A Luta Popular e Sindical (LPS) entrevistou a professora Denise de Melo sobre a atuação dos movimentos sociais em Uberlândia, MG. Confira:
Luta Popular e Sindical (LPS): Como está se dando o processo de ocupações urbanas e qual a principal demanda do Movimento Sem-Teto de Uberlândia?
Denise Melo: A principal demanda da Central de Movimentos Populares – uma espécie de centro de referência para a maioria dos movimentos de Uberlândia, que engloba a maioria desses movimentos sociais – em relação ao movimento Sem-Teto, está relacionada principalmente a um grande assentamento (acabamos considerando isso), chamado Campos do Gloria. Essa terra pertence atualmente à Universidade Federal de Uberlândia, mas na verdade foi uma doação da prefeitura da cidade. Como a Universidade não ocupou o local, a população carente da cidade, que não tem local para morar e faz parte do Movimento Sem-Teto, ocupou esse local e passou a morar lá. A grande maioria dessas pessoas que não tem condições de morar na cidade em virtude dos aluguéis muito caros, por ser uma cidade de coronelismo baseada nas terras improdutivas dos coronéis que ainda existem e ficam especulando imobiliariamente para super valorizar suas terras. Após construírem suas residências e fixarem suas vidas, veio a questão da Justiça. É preciso dizer que existia a possibilidade de resolver o problema da pose das terras e regularizar a situação, já que essas pessoas não possuem esgoto, não têm asfaltamento, energia elétrica etc. Os direitos sociais de urbanização acabam sendo negados porque a ocupação está irregular. Mas, o que aconteceu? As demandas que eles têm agora já foram programadas pelo prefeito que acabou de se reeleger e é um dos coronéis. Foi organizado para que a Polícia pudesse ir com toda sua aparelhagem repressora para dizimar o acampamento, sendo que o próprio Ministério Público (MP) tinha a autonomia para permitir que o impasse fosse resolvido, autorizando, por exemplo, que a Universidade devolvesse aquela terra para a Prefeitura. Vale destacar que essa terra estava prevista no Plano Diretor da cidade para ser utilizada na questão de moradia urbana, para uso social mesmo. Ou seja, já estava prevista para serem utilizadas em loteamento, casas populares para pessoas de baixa renda. Se o Ministério fosse realmente público, atuando em defesa dos direitos da população, bastava permitir que a Universidade devolvesse aquele pedaço de terra para o município e então poderia se legalizar a posse dessas terras.
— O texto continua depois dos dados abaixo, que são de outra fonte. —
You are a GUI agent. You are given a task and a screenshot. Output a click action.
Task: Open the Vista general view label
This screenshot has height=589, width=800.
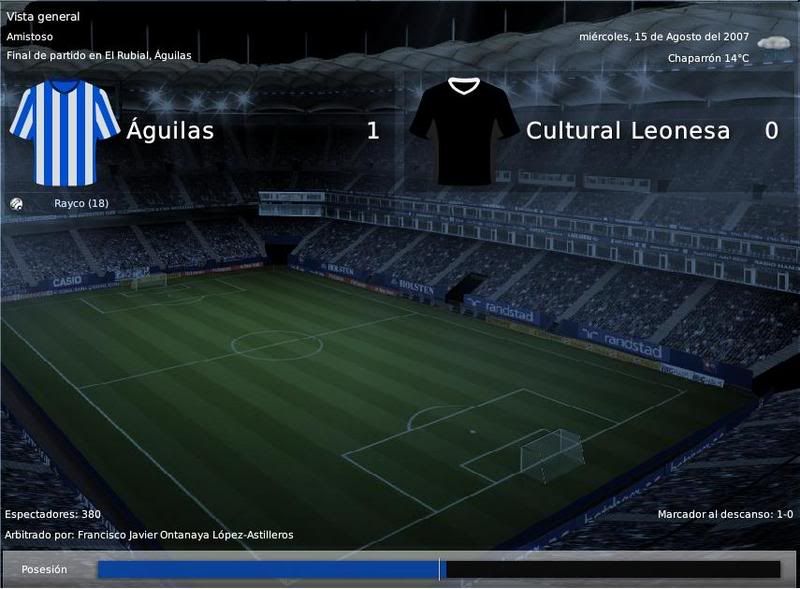click(43, 16)
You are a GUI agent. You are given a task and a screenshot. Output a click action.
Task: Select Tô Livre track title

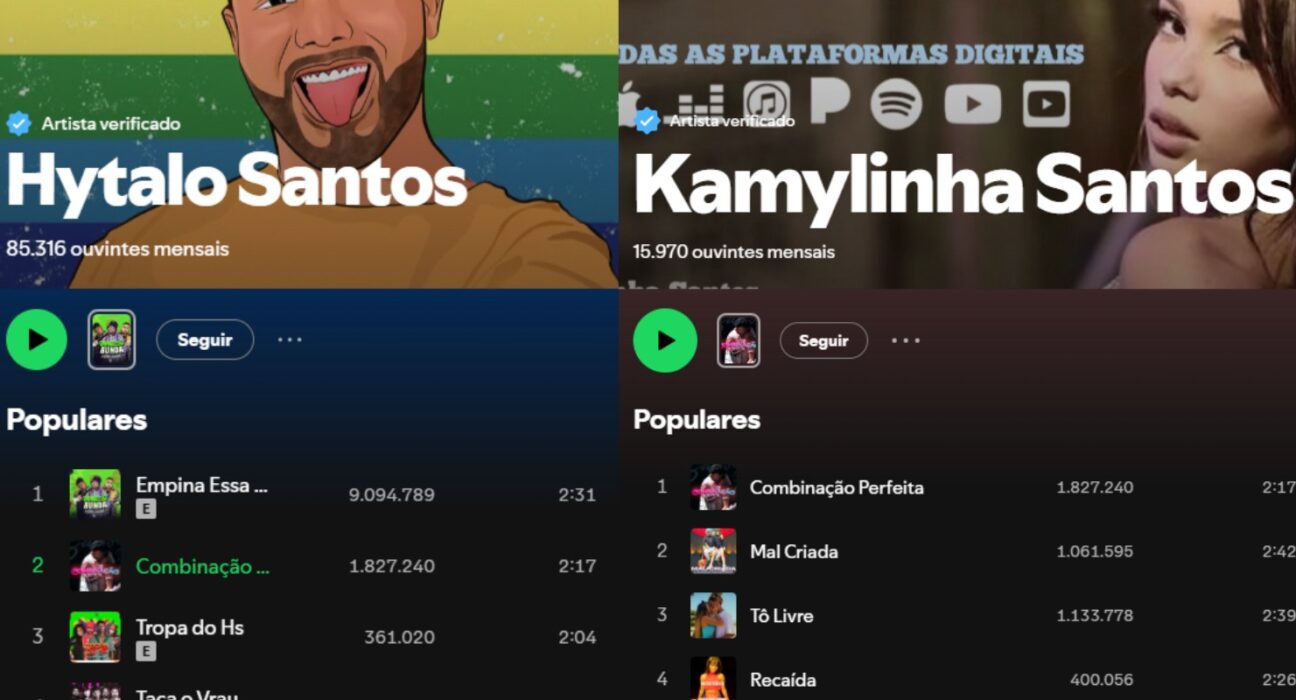(782, 616)
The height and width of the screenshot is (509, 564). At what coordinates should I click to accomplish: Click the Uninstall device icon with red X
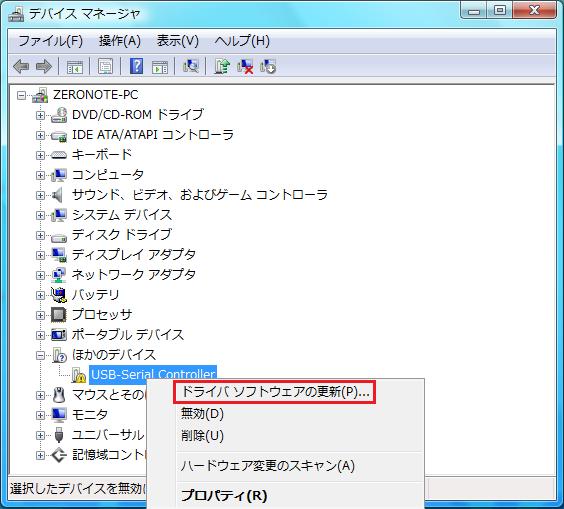245,67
Mas isso foi negado pelo MP, que infelizmente se coloca na posição de privado, atuando na defesa dos interesses dos especuladores imobiliários.
Luta Popular e Sindical (LPS): E com relação ao Movimento Negro?
Denise Melo: O Movimento Negro tem várias demandas separadas. Não há um único Movimento organizado que atue na cidade e uma das demandas que a gente acaba acompanhando está relacionada, principalmente, com a questão cultural. O que está pegando fogo na cidade é a questão do Carnaval. Grande parte dos candidatos que foram eleitos – diversos vereadores e, inclusive, o prefeito – foram eleitos com o apoio da comunidade negra, tanto na parte das religiosidades que lideram as comunidades de terreiro (nós falamos terreiro, mas não é bem essa palavra), onde acontecem os cultos de matriz africana. Então aquelas pessoas muitas delas fazem parte de grupos como, por exemplo, o Congado - acabam aglomerando a maior parte da população negra. E o que a gente viu foi que a maioria do Movimento não se uniu. A gente, como negro (eu sou negra), não nos unimos para eleger um candidato negro. Nós elegemos somente candidatos brancos, que apenas disfarçavam que entendiam as nossas demandas.
Vários candidatos foram eleitos sob essa perspectiva e quando chegou a nossa pauta cultural, a pauta mais ampla como, por exemplo, o carnaval, que havia sido todo programado desde o ano passado para acontecer, as pessoas se envolveram e tal, e quando chegou a questão da crise, pagamento de salários etc, o prefeito que entrou cortou as verbas para o carnaval praticamente na ilegalidade. O mesmo aconteceu com os vereadores, que também foram eleitos com o apoio da comunidade negra, e ao invés de defender a questão cultural, foram lá e disfarçaram as verbas.
Isso sem falar da questão da Superintendência da Igualdade Racial, extinta pelo atual prefeito. Para coordenar as questões relacionadas aos negros, foi nomeada uma pessoa branca que não tem nenhuma sensibilidade com as questões que afetam as pessoas de pele escura. Na Câmara, foi criada uma Comissão da Igualdade Racial e a presidenta dessa comissão, infelizmente, é uma pessoa acusada de cometer crimes graves contra a humanidade. Isso é muito grave. Uma demonstração da total falta de respeito com a comunidade negra.